Drawing upon Arabic manuscripts from the 16th century, Velji said one of the sacred lives of coffee was that, coffee was believed to have mystical properties.

“[Coffee] can be better than 40 states [of ascension], it is the drink found in paradise and recognition of resonance between the name of coffee (Al-Qahwa) and one of the names of God (Al-Qawi) can prevent harm,” Velji said.

Velji said he had a mystical experience when he discovered the drink.

“I remember drinking coffee for the first time and thinking, ‘What is this stuff? This is magical,’” Velji said.

Alongside increased consumption of coffee in the Muslim community also came concern surrounding coffee’s ability to intoxicate and to disrupt the public sphere, Velji said.

“Does coffee take away one’s ability to reason and, by extension, to remember the divine?” Velji said. “Did coffee house gatherings help to engender social disruption? And did gathering in these places take away from religious devotions, particularly in the mosque?”

With the rapid spread of coffee houses in Mecca and Cairo, Velji said medical experts were often called in to evaluate the substance.

Professor Jamel Velji lecturing on the importance of coffee in urban planning in Fowler Lecture Hall at Occidental College in Los Angeles, CA. March 20, 2025. Marty Valdez/The Occidental

Velji said the idea that coffee was founded in Ethiopia is from a myth about an Ethiopian goat herder named Kaldi. According to Velji, Kaldi noticed his goats were more energetic after eating coffee berries and then tried them himself, experiencing an invigorating effect.

Velji said the dissemination of this story is one of the ways Europeans domesticated coffee, along with the oriental style coffee houses that populated Europe 100 years after its discovery in the Muslim world.

“Waiters would be dressed in [an] Oriental garb and people would go there to experience what it might be like to travel to the Orient through drinking coffee,” Velji said.

According to Velji, this exotification of coffee in Europe also came with the distortion of coffee’s Muslim heritage, as the word modernization became synonymous with westernization.
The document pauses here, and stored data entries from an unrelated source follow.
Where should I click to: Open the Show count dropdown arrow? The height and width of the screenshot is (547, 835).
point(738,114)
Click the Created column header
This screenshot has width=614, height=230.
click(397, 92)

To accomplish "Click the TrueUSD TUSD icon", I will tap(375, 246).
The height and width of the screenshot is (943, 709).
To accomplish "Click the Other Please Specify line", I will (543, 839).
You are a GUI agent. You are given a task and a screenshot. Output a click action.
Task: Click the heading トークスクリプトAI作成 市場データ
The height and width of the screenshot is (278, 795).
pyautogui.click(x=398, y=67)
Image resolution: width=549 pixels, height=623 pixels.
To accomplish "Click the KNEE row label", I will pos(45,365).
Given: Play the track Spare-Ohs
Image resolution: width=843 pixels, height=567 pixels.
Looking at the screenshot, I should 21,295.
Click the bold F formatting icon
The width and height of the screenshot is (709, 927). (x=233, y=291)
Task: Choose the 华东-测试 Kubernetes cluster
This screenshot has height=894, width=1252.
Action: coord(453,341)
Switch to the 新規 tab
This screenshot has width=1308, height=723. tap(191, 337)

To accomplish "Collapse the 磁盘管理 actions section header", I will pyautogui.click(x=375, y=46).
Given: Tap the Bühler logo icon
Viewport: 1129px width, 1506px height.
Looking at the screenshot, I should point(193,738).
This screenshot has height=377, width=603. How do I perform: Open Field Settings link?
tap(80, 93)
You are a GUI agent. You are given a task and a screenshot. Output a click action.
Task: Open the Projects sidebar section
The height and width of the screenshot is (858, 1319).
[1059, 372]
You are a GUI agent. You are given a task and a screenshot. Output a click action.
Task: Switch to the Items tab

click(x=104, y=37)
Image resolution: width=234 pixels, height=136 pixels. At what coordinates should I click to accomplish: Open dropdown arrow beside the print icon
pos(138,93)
Using the example of Julius Meinl in Vienna, Velji said the gradual effacement of facial features in the company’s logo — a moor wearing a fez — is emblematic of how advertising literally rewrites history.

“Coffee advertising [has] influenced our understanding of both coffee and of Muslims,” Velji said.

Melisa Blau* (sophomore), an e-board member of MENASA and MSA who attended the talk, said she found the talk very insightful.

“I am really into the Sufi order, and also my family is from Türkiye, so I just wanted to learn more about that history,” Blau said.

Blau said she was grateful to be able to have such an expert come and give such an engaging lecture and that she learned even more than she expected.

“I learned that the word for reading fortunes on the coffee is called ‘tasseography,’ and that that doesn’t necessarily have a religious root,” Blau said. “I think it’s even more endearing that [tasseography] comes from cultural femininity in a time where women weren’t included in [coffee house] gatherings.”

Velji said that while he was writing his book “An Apocalyptic History of the Early Fatimid Empire,” he would drink coffee and think to himself how the thing he drank everyday has a rich Muslim history that had not been told yet.

“There’s so much more to coffee than [its] taste,” Velji said. “It’s a window into culture; it’s a window into ritual, into personal experience, into economic diversity.”

Drawing upon religionist Lynda Sexson’s book, “Ordinarily Sacred,” Velji said while Europeans have domesticated coffee, they are unable to desanctify coffee, as everyone has their own idea of what is sacred.

“The ordinarily sacred is drinking a cup of coffee and having some kind of experience, or writing poetry, or being outside — it doesn’t have to be communal,” Velji said. “Everybody domesticates coffee and has their own rituals and temporality and traditions surrounding coffee.”